◆ **WORK TO COMPLETE**: Retype the records exactly, including every line.

◆ **SUPPLIED MATERIAL**:
▽
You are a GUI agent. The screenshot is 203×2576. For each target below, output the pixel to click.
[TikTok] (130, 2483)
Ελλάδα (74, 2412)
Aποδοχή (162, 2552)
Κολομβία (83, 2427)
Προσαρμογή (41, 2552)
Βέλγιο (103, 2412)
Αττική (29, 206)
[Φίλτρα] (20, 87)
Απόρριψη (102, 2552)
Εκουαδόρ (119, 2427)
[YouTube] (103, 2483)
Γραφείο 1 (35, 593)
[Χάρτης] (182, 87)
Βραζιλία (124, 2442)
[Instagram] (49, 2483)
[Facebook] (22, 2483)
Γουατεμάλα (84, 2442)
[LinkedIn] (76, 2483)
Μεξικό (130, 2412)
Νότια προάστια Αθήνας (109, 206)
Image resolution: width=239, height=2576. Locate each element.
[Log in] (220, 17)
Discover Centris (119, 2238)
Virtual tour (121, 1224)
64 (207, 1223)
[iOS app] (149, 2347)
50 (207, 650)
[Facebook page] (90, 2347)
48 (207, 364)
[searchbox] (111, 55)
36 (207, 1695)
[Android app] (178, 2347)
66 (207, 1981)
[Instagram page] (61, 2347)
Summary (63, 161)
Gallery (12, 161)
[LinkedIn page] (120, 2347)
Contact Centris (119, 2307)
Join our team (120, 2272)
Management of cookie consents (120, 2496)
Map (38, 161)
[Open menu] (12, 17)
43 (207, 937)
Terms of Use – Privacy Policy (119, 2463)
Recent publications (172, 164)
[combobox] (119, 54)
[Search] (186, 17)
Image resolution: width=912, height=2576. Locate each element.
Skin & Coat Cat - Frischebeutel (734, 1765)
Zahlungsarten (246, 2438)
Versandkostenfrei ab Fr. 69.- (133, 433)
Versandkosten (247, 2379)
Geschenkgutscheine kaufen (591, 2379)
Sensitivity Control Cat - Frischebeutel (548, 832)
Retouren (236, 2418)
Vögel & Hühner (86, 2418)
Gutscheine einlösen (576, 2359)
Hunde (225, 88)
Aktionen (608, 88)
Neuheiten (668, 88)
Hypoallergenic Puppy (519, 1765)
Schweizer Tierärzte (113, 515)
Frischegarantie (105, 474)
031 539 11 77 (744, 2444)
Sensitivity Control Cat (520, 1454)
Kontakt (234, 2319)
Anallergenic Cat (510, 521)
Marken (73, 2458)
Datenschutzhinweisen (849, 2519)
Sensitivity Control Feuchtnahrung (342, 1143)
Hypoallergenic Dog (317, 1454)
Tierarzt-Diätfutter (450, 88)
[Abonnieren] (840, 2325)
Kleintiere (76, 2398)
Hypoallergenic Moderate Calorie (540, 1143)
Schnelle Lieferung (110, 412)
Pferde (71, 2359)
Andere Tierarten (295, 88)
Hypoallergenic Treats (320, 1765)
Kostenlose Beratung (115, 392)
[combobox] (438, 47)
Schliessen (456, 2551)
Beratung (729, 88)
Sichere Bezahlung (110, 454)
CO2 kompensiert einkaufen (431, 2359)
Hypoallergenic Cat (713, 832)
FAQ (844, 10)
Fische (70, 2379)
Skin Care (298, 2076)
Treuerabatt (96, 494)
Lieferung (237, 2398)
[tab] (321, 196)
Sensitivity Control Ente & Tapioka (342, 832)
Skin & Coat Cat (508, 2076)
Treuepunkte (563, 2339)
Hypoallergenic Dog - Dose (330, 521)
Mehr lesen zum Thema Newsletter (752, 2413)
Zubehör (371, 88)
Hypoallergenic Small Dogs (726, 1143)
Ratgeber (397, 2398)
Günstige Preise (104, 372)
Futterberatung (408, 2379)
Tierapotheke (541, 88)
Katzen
△
◆ **SOLUTION FOR THIS EXERCISE**:
You are a GUI agent. The screenshot is 203×2576. For each target below, output the pixel to click.
[TikTok] (130, 2483)
Ελλάδα (74, 2412)
Aποδοχή (162, 2552)
Κολομβία (83, 2427)
Προσαρμογή (41, 2552)
Βέλγιο (103, 2412)
Αττική (29, 206)
[Φίλτρα] (20, 87)
Απόρριψη (102, 2552)
Εκουαδόρ (119, 2427)
[YouTube] (103, 2483)
Γραφείο 1 (35, 593)
[Χάρτης] (182, 87)
Βραζιλία (124, 2442)
[Instagram] (49, 2483)
[Facebook] (22, 2483)
Γουατεμάλα (84, 2442)
[LinkedIn] (76, 2483)
Μεξικό (130, 2412)
Νότια προάστια Αθήνας (109, 206)
Image resolution: width=239, height=2576. Locate each element.
[Log in] (220, 17)
Discover Centris (119, 2238)
Virtual tour (121, 1224)
64 (207, 1223)
[iOS app] (149, 2347)
50 (207, 650)
[Facebook page] (90, 2347)
48 (207, 364)
[searchbox] (111, 55)
36 (207, 1695)
[Android app] (178, 2347)
66 (207, 1981)
[Instagram page] (61, 2347)
Summary (63, 161)
Gallery (12, 161)
[LinkedIn page] (120, 2347)
Contact Centris (119, 2307)
Join our team (120, 2272)
Management of cookie consents (120, 2496)
Map (38, 161)
[Open menu] (12, 17)
43 (207, 937)
Terms of Use – Privacy Policy (119, 2463)
Recent publications (172, 164)
[combobox] (119, 54)
[Search] (186, 17)
Image resolution: width=912, height=2576. Locate each element.
Skin & Coat Cat - Frischebeutel (734, 1765)
Zahlungsarten (246, 2438)
Versandkostenfrei ab Fr. 69.- (133, 433)
Versandkosten (247, 2379)
Geschenkgutscheine kaufen (591, 2379)
Sensitivity Control Cat - Frischebeutel (548, 832)
Retouren (236, 2418)
Vögel & Hühner (86, 2418)
Gutscheine einlösen (576, 2359)
Hunde (225, 88)
Aktionen (608, 88)
Neuheiten (668, 88)
Hypoallergenic Puppy (519, 1765)
Schweizer Tierärzte (113, 515)
Frischegarantie (105, 474)
031 539 11 77 (744, 2444)
Sensitivity Control Cat (520, 1454)
Kontakt (234, 2319)
Anallergenic Cat (510, 521)
Marken (73, 2458)
Datenschutzhinweisen (849, 2519)
Sensitivity Control Feuchtnahrung (342, 1143)
Hypoallergenic Dog (317, 1454)
Tierarzt-Diätfutter (450, 88)
[Abonnieren] (840, 2325)
Kleintiere (76, 2398)
Hypoallergenic Moderate Calorie (540, 1143)
Schnelle Lieferung (110, 412)
Pferde (71, 2359)
Andere Tierarten (295, 88)
Hypoallergenic Treats (320, 1765)
Kostenlose Beratung (115, 392)
[combobox] (438, 47)
Schliessen (456, 2551)
Beratung (729, 88)
Sichere Bezahlung (110, 454)
CO2 kompensiert einkaufen (431, 2359)
Hypoallergenic Cat (713, 832)
FAQ (844, 10)
Fische (70, 2379)
Skin Care (298, 2076)
Treuerabatt (96, 494)
Lieferung (237, 2398)
[tab] (321, 196)
Sensitivity Control Ente & Tapioka (342, 832)
Skin & Coat Cat (508, 2076)
Treuepunkte (563, 2339)
Hypoallergenic Dog - Dose (330, 521)
Mehr lesen zum Thema Newsletter (752, 2413)
Zubehör (371, 88)
Hypoallergenic Small Dogs (726, 1143)
Ratgeber (397, 2398)
Günstige Preise (104, 372)
Futterberatung (408, 2379)
Tierapotheke (541, 88)
Katzen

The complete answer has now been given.